Several studies recently applied single cell RNA-sequencing to MB^27,28,39,78. Hovestadt et al. reported that infant SHH-MB showed transcriptional similarity to intermediate and late stage CGNPs, while adult tumors correlated with undifferentiated CGNPs and unipolar brush cell-progenitors²⁷. Interestingly, studies by Hovestadt et al. and Vladoiu et al., which focused mainly on group 3/4-MB, did not report on the existence of tumor cells with astroglia signatures, while this cell type was also identified in a study on murine SHH-MB models by Ocasio et al.³⁹. This raises the intriguing hypothesis that astrocytic-like cells associated with MB may be characteristic for SHH-MB. One histopathologic study reported that astrocytic differentiation and GFAP-positivity were restricted to MB cells from nodular tumors and not present in classic MB, however, this study dates back to a time when MBEN was not yet established as a distinct entity⁷⁹. The hypothesis of CGNP-derived tumor cells developing into astrocytic-like cells is supported by the fact that CGNPs can differentiate into astroglial cells upon exposure to elevated levels of SHH⁸⁰. Whereas the main developmental, CGNP-like trajectory was validated across two methods and datasets, the exact position of astrocytic-like cells within this trajectory was more ambiguous. Since these cells did not show proliferative activity, were located within the bicompartmental MBEN transition zone and based on the findings by Yao et al., who showed in a murine SHH-MB model that astrocytic-like tumor cells were not stem cells, it seems likely that this cell population does not represent a cell of origin for MBEN³⁸. However, additional studies—including functional modeling—will be necessary to determine the exact developmental role of this enigmatic cell type. Based on our current knowledge, it seems likely that malignant astrocytic cells stem from early CGNPs in the EGL^34,38,80. The original publication that coined the term “MBEN” by Giangaspero et al. already described astrocytic, GFAP-positive tumor cells in the internodular compartment, which is why we suggest giving MBEN-associated astrocytic-like cells the byname “Giangaspero cells”¹⁶.

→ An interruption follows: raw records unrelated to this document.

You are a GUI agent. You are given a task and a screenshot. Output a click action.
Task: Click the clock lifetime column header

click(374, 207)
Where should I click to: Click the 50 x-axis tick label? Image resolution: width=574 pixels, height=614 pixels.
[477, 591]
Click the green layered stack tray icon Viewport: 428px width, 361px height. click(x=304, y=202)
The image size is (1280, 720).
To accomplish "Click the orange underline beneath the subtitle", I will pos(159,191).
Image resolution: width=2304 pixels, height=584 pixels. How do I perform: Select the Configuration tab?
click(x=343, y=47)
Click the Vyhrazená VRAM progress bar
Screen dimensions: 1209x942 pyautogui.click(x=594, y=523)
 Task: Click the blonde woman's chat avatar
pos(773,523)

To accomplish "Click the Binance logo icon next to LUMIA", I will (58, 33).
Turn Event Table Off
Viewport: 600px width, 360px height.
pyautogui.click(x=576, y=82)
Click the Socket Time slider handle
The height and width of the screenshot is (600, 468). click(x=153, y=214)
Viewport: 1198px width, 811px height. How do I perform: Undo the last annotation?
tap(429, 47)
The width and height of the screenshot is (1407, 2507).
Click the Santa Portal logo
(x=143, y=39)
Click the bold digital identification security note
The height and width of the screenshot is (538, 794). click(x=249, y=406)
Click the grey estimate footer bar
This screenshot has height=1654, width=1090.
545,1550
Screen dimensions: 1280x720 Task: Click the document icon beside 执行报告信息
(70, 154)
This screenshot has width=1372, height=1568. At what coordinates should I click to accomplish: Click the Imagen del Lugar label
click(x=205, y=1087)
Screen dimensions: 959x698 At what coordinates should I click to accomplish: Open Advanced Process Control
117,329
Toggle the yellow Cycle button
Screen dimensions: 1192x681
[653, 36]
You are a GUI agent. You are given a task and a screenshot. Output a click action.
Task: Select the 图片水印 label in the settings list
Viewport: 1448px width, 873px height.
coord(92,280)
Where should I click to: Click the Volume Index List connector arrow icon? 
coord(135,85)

Microglia, astrocytes, and astrocytic-like malignant cells play an important role in the formation and progression of SHH-MB^{38,40,81,82,83}. We attempted to distinguish between malignant and non-malignant astrocytes based on their clustering behavior and CNVs. This approach was without alternatives in light of the current lack of MBEN models, and future investigations will be needed to further unravel the functional and genomic differences between these two cell types in the human setting. However, several studies have generated convincing evidence that both normal and tumor-derived astrocytes may support SHH-MB proliferation and growth in murine models^38,81,82,83. Our data indicate that cells with an astrocytic phenotype are found at the border between the two compartments, co-localizing with MBEN cells in their migrating and later, postmitotic differentiation stages. In contrast, all other non-malignant cell types were in close proximity to early CGNP-like tumor cells. Given the fact that astrocytes are known to influence surrounding cells via paracrine signaling, these patterns suggest that astrocytic cells may have a direct influence on the differentiation process of MBEN, whereas other non-malignant cell types are mostly involved in supporting its proliferating subpopulations, or, in the case of microglia, trying to suppress tumor growth⁸⁴. Whereas it was not possible to safely distinguish between different subtypes of monocytic cells, we identified two distinct populations that resembled the pro- and anti-inflammatory M1 and M2 phenotype, respectively. Interestingly, the number of anti-inflammatory monocytes was significantly higher. With these observations in mind, the internodular compartment of MBEN can be understood as a source of neoplastic cells, which then migrate into the nodular compartment while losing proliferative potential.

DNMB, another histological variant of SHH-MB, also shows a bicompartmental structure, but represents a biologically and clinically distinct phenotype. Results of Gold et al. indicate that the nodular areas may vary in their level of differentiation, with MBEN tumors being more likely to contain cells resembling later stages of differentiation. Interestingly, we observed that the astrocytic markers GFAP and Nestin were expressed in correlation in MBEN, but not in DNMB. These findings indicate that there may be differences between MBEN and DNMB with regard to the role of astrocytic cells within the tumor microenvironment. To date, murine or cell models that faithfully preserve the unique histological composition of MBEN and could be used to perform functional analyses are lacking.

By comparing snRNA-seq and spatial transcriptomics methods, we found that the number and types of cells from the tumor microenvironment that could be identified with each protocol differed. This was particularly true for monocytes, highlighting the need to integrate a spectrum of methods to investigate their role in neuro-oncological diseases.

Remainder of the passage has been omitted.